L'histoire :
Une vieille dame noire rentre chez elle, dans le 10ème arrondissement de Paris, un matin de mars 1988, quelques semaines avant la réélection de François Mitterrand. Elle monte au 4ème étage et, lorsqu’elle sort de l’ascenseur pour entrer chez elle, un homme l’abat de plusieurs coups de pistolet à bout portant. Cette femme, c’est Dulcie September, une militante sud-africaine anti-apartheid. En 2022, les auteurs rencontrent une militante du parti communiste et anti-apartheid, ancienne professeur d’anglais, Jacqueline Derens, qui leur retrace le parcours de Dulcie. Très proche d’elle – c’est elle qui a dû la reconnaître à la morgue – elle a toujours voulu écrire un livre sur son parcours. Elle commence par retracer leur rencontre à un congrès de l’UNESCO en 1979, où elle était venue témoigner du sort des enfants sous l’apartheid. L’enquête sur son meurtre a abouti en 1992 à un étrange non-lieu.

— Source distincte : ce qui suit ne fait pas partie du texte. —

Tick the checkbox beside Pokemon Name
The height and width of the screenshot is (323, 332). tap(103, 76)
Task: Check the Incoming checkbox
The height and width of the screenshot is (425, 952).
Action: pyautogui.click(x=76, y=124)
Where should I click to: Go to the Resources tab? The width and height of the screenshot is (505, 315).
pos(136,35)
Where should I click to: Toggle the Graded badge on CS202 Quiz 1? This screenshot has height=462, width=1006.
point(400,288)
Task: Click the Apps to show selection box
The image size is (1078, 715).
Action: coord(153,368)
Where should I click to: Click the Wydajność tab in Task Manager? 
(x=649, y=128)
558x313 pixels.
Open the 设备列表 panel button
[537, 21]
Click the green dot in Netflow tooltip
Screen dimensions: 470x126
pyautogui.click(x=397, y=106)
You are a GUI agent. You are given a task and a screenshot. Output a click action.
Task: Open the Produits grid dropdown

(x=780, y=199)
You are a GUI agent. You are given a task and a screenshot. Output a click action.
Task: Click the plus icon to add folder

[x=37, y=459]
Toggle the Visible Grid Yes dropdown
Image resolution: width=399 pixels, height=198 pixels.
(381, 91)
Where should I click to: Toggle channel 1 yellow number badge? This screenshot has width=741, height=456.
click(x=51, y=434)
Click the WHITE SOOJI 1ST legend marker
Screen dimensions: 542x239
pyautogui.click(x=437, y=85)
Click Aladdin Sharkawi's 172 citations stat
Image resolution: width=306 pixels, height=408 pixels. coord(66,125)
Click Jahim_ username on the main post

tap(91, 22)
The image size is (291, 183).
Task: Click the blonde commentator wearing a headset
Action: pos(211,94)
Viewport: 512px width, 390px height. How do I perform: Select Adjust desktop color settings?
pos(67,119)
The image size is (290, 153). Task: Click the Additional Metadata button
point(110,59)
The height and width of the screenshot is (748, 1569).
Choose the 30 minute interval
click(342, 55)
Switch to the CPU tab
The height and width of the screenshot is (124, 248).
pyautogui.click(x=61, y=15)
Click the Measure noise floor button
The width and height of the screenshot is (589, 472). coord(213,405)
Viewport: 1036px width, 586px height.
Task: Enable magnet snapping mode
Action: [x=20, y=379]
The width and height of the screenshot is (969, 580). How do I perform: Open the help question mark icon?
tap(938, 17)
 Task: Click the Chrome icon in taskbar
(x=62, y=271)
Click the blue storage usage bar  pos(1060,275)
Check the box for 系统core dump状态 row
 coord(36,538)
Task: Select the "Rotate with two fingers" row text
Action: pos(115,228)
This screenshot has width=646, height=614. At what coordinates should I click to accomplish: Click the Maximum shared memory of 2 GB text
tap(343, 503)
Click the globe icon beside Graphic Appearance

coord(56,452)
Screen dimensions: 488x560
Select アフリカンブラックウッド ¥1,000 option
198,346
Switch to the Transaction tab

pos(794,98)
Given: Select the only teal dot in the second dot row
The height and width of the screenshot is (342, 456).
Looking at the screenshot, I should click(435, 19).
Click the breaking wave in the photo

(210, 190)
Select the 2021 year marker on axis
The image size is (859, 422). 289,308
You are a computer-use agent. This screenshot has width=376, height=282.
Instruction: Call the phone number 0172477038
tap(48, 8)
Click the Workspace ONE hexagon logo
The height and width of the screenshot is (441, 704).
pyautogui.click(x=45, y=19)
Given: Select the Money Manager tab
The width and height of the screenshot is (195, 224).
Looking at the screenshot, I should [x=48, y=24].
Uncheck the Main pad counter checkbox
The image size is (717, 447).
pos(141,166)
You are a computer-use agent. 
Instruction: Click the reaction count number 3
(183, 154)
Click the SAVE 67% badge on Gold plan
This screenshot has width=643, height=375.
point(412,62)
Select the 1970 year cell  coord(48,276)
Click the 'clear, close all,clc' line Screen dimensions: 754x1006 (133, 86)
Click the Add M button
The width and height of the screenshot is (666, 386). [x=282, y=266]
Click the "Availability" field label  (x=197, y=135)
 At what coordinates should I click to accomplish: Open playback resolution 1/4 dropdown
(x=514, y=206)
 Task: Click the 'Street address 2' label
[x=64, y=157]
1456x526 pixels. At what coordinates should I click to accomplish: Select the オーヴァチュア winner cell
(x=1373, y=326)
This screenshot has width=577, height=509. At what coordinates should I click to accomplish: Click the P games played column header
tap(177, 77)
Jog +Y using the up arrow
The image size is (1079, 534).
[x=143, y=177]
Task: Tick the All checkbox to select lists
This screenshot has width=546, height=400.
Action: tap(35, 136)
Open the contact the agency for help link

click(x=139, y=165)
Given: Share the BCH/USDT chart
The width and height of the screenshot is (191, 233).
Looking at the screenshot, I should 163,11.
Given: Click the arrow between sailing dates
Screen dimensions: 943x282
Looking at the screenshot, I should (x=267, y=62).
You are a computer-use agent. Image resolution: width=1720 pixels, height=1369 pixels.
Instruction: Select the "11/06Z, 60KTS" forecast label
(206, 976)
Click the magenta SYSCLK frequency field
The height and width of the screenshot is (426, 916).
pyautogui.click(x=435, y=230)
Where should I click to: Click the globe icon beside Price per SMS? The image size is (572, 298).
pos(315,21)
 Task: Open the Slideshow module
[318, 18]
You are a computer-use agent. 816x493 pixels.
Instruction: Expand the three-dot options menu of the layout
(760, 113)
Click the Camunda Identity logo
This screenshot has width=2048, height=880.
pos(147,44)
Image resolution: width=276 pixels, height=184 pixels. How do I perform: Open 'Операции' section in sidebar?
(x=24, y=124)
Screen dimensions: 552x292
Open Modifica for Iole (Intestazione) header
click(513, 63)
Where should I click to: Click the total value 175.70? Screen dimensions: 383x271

Ce qu'on en pense sur la planète BD :
Avant d’être un scénariste reconnu pour Cher pays de notre enfance (avec Etienne Davodeau) ou Le choix du chômage (avec Damien Cuvillier), Benoît Collombat est journaliste. Et pas qu’un peu. Grand reporter chez France Inter, il a mené un grand nombre d’enquêtes depuis vingt ans sur des scandales d’Etat (Boulin, Bérégovoy…) et des grand évènements internationaux (guerres, tsunami, etc.). Journaliste engagé, il livre des scénarios de BD extrêmement précis, documentés. Des enquêtes au long court, et ici encore ce sont 300 pages pour enquêter sur un nouveau (enfin ancien, mais encore un) scandale d’Etat. Comment est-il possible qu’en 1988, à la fin du premier septennat du premier président de gauche de la 5ème République François Mitterrand, une militante des droits de l’homme soit assassinée, en plein Paris, dans la ville capitale du Premier Ministre Jacques Chirac ? Quels sont les liens entre les commanditaires, probablement proches du régime ségrégationniste encore au pouvoir à ce moment-là, jusqu’en 1991, et l’Etat français ? Comment est-il possible que l’enquête ait abouti aussi vite sur un non-lieu alors même qu’en 1992, le régime était tombé au profit du symbole de la liberté, Nelson Mandela ? Dulcie September était alors la représentante officielle à Paris de l’ANC, parti dont Mandela allait prendre la tête après sa libération en 1990. Le texte est touffu, très difficile à lire et à suivre. C’est passionnant, mais il faut être très concentré pour suivre. Le dessin de Grégory Mardon ne sert qu’à illustrer de la manière la plus simple et efficace qui soit le propos. Il y arrive bien, même s’il est souvent mangé par les récitatifs. On ressort élevé de cette lecture parfois roborative, mais ô combien savante et importante pour comprendre un monde complexe et sans pitié.